Friction composites used for brake-materials or clutch facings in asbestos/non-asbestos based or semi-metallics contain phenolics or its modified versions as binders although there are major issues that need to be addressed and improvised such as poor shelf life requiring special attention during the storage and transportation, and processing issues such as emission of harmful volatiles leading to environmental pollution and possibility of voids, cracks and shrinkage. It is very much desired to find a replacement for the phenolics which would not have the existing problems and which would be better performing. Hence in our earlier work a series of four thermoset resins based on oxazine ring was synthesized in the laboratory having desired features. Their potential for application in friction materials was explored by developing four NAO (non-asbestos organic) friction composites based on these resins (10% by weight) with identical parent composition. One more composite with straight phenolic resin and with identical composition was also developed for comparison's sake. In our earlier papers, the potential of these composites was tapped on Krause machine as per ECR-90 schedule.
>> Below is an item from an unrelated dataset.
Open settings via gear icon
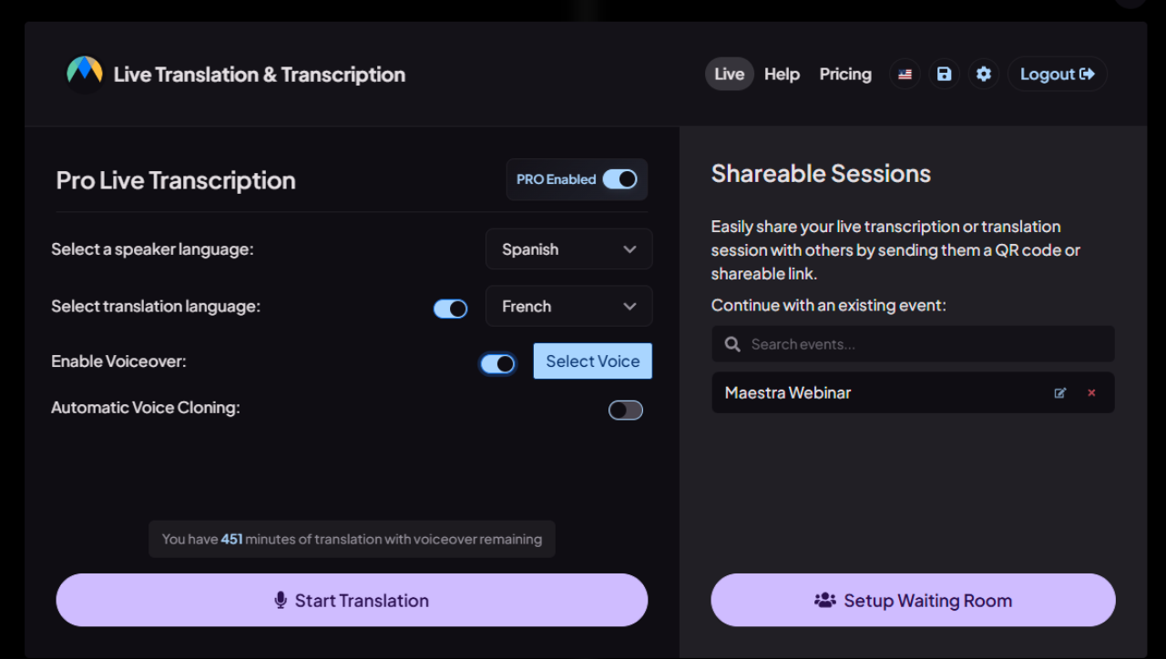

These composites showed significantly superior performance. In this paper, the evaluation was carried out on more rigorous conditions to ascertain the comparative positioning against phenolics in more severe situations and reflecting the sensitivity of μ to load and speed. The results of evaluation on brake-dynamometer as per the schedule for passenger cars (JASO C 406 Effectiveness-II) are reported. The focus of the studies was on braking effectiveness as would be reflected by the stability of μ under ascending severity. It was observed that the new composites proved remarkably better performers especially when operating conditions were most severe. Thus, the alternative resins based composites apart from eliminating the problems associated with the traditional resins, also proved to exhibit better properties from friction material point of view in severe operating conditions.